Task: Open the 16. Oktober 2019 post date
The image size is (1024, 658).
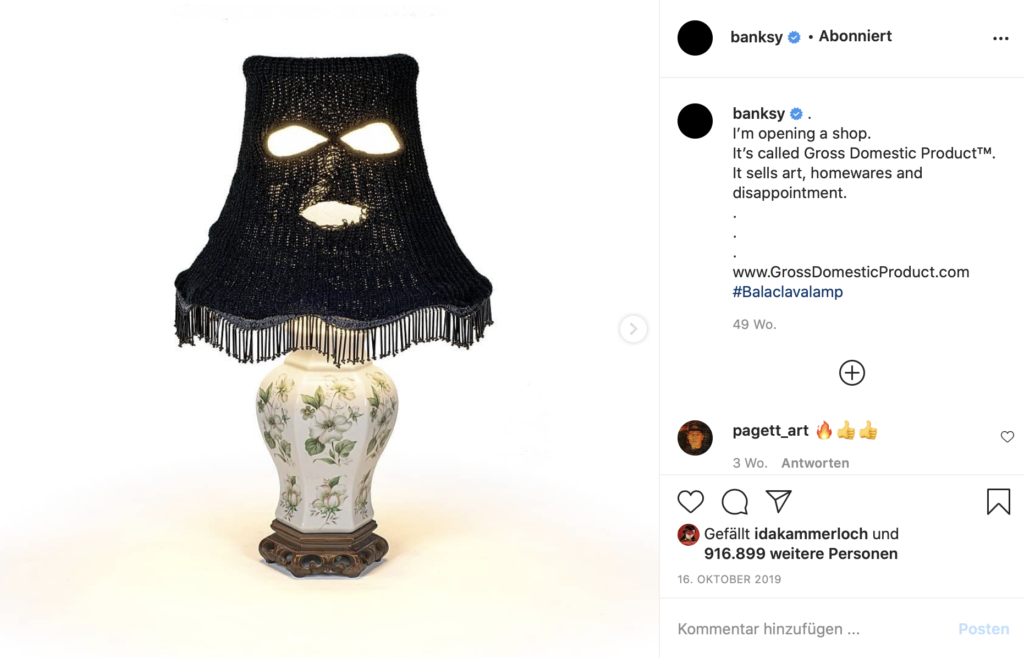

■ ■ ■ ■ ■

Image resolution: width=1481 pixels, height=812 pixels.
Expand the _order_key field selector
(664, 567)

■ ■ ■ ■ ■

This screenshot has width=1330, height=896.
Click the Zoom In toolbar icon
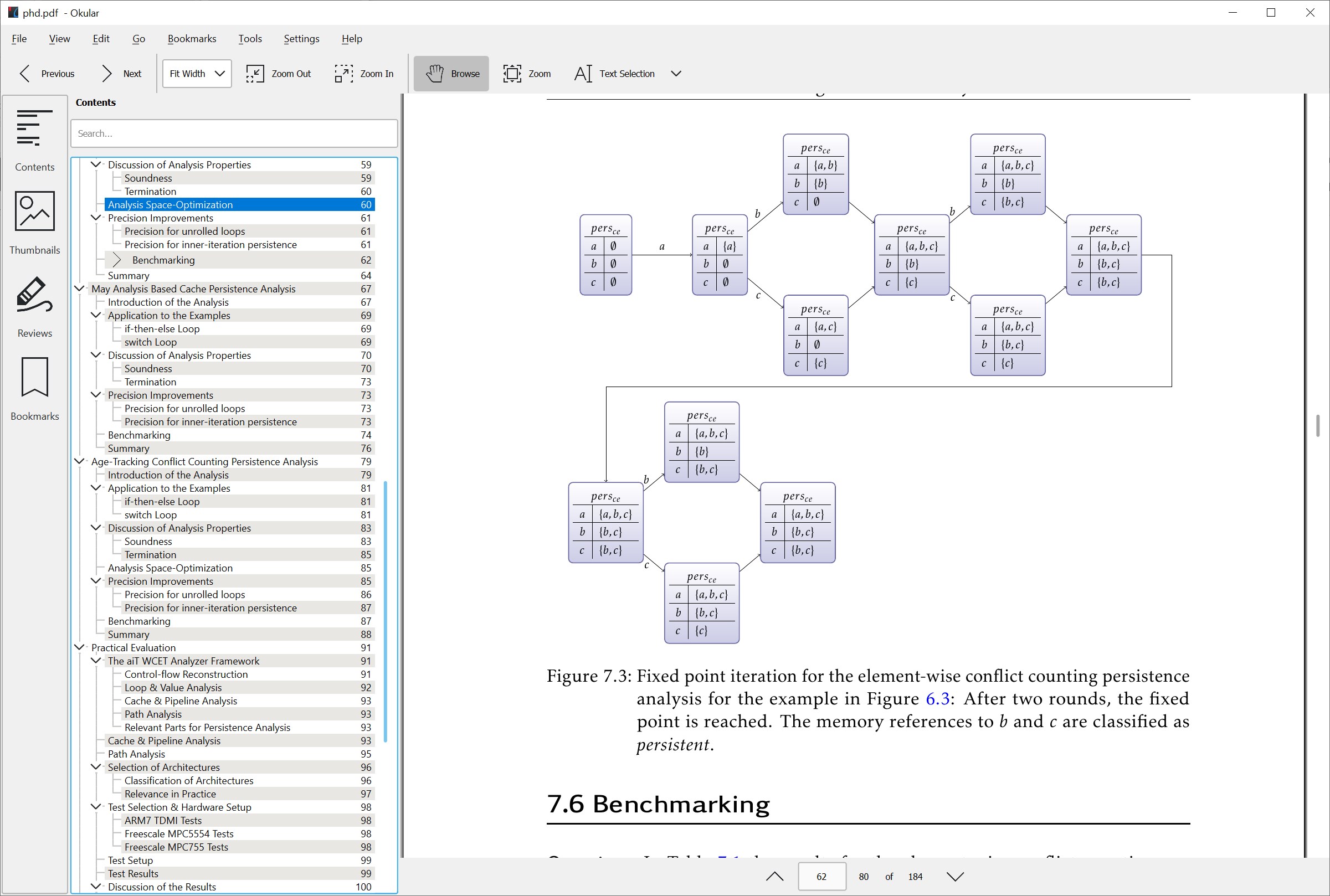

■ ■ ■ ■ ■

Your objective: Pull out the data lines starting at the one containing "This screenshot has width=1330, height=896." and ending at the one containing "Click the Zoom In toolbar icon", and copy them unchanged.

Exercise response:
This screenshot has width=1330, height=896.
Click the Zoom In toolbar icon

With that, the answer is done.